Objectif 1:
Répondez à ces questions d'après l'extrait du récit de navigation :
(a) Pendant combien de temps le vent avait-il fait chemin à part ?
(b) Selon Olivier, qu'est-il arrivé à la lune ?
(c) Qu'est-ce qui unit les navigateurs dans le cockpit ?
Objectif 2:
Recopiez mot pour mot le passage de l'extrait du récit de navigation qui va de « Au cours de » jusqu'à « perdre la raison. ».

Texte source:
##########

Le chant de l’étrave – épisode 5
Christiane Bonder | Vers Madère (suite)
Le détroit nous emporte, agité et sauvage dans un tourbillon bleu métallisé. Le vent, qui pendant trois mois faisait chemin à part, est à nouveau notre compagnon. Il s’engouffre voluptueusement dans la voilure de Christer. Il nous faudra naviguer cette nuit, puis demain encore, pour ressentir véritablement l’océan. Pour l’instant, la côte africaine n’est plus, à l’arrière, qu’une ligne floue. A la tombée de la nuit, de faibles lumières nous la révèlent encore. Quelques jours auparavant, Olivier avait observé une lune aussi ronde que son ballon. Il me fait remarquer avec tristesse que «la lune est cassée… Pourquoi, maman ?…»
Au cours de la nuit, la mer se creuse de plus en plus. Fascinés par le spectacle de l’Atlantique qui roule et gronde et claque contre la coque, nous en oublions, l’un et l’autre, nos périodes de repos. Dans le cockpit, c’est le silence qui nous unit dans un même sentiment d’extase. Un seul mot prononcé serait un mot de trop. Il semble que nous soyons les hôtes privilégiés d’une présence qui nous écoute, là-bas, là-haut, on ne sait pas, et qu’il s’agit de ne pas déranger. C’est peut-être cela, entrer dans ces étendues illimitées, c’est s’y perdre vraiment ou en perdre la raison.

##########

Lignes brutes
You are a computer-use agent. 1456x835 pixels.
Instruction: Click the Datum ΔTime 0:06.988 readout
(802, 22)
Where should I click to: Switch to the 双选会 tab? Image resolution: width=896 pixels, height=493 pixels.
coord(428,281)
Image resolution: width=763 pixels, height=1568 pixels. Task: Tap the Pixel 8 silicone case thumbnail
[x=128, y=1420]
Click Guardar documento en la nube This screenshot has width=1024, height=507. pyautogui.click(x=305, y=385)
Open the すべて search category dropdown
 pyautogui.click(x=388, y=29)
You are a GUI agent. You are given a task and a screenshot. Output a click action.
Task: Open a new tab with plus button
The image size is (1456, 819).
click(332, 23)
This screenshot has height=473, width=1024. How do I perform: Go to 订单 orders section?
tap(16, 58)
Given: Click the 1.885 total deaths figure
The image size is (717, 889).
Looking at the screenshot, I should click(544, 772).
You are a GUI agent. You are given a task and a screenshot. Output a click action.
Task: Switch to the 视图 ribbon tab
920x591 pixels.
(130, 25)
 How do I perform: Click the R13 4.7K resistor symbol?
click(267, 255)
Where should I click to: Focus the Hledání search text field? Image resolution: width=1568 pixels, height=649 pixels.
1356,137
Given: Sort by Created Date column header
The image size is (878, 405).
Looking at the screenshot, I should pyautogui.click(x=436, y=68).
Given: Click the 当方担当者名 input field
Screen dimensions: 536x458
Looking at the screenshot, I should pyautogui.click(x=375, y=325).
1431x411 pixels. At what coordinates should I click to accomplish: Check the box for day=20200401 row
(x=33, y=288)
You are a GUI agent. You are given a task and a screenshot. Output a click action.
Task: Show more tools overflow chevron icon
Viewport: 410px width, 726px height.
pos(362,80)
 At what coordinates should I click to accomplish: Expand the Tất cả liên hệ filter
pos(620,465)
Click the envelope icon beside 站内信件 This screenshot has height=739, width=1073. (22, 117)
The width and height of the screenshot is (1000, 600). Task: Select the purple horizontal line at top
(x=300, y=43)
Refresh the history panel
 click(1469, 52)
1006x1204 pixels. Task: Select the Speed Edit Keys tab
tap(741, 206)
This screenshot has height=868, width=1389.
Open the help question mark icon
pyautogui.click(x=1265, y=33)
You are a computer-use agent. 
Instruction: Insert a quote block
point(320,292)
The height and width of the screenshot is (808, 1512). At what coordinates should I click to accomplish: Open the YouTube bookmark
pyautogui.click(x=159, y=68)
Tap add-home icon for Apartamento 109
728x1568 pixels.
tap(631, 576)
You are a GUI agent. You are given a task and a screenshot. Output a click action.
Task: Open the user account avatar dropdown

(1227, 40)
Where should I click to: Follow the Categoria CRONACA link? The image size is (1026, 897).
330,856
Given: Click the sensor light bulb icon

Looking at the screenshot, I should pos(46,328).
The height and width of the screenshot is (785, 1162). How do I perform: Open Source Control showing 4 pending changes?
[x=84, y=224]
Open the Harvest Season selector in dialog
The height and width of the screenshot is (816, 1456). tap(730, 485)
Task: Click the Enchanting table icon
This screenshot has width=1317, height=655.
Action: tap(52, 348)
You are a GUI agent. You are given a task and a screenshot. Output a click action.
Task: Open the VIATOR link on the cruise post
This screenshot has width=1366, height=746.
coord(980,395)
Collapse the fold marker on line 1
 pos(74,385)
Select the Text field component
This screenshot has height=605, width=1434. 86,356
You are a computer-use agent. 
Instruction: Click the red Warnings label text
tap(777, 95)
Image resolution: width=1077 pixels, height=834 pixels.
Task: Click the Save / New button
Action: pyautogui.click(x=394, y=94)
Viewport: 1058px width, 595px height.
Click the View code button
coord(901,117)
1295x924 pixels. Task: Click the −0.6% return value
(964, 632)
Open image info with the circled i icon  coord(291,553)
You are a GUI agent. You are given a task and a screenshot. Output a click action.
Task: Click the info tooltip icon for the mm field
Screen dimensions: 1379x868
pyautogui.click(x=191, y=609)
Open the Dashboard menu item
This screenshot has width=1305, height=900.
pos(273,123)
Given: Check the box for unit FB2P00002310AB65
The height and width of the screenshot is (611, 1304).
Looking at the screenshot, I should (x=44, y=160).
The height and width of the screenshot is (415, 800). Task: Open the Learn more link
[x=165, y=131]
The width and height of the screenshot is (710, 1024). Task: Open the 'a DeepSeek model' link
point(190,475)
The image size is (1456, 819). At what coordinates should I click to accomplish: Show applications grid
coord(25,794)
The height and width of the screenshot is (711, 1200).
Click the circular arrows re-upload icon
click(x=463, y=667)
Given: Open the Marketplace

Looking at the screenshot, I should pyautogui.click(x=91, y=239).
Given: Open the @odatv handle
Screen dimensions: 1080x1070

##########

Réponse finale 1:
(a) Pendant trois mois.
(b) La lune est cassée.
(c) Le silence.

Réponse finale 2:
Au cours de la nuit, la mer se creuse de plus en plus. Fascinés par le spectacle de l’Atlantique qui roule et gronde et claque contre la coque, nous en oublions, l’un et l’autre, nos périodes de repos. Dans le cockpit, c’est le silence qui nous unit dans un même sentiment d’extase. Un seul mot prononcé serait un mot de trop. Il semble que nous soyons les hôtes privilégiés d’une présence qui nous écoute, là-bas, là-haut, on ne sait pas, et qu’il s’agit de ne pas déranger. C’est peut-être cela, entrer dans ces étendues illimitées, c’est s’y perdre vraiment ou en perdre la raison.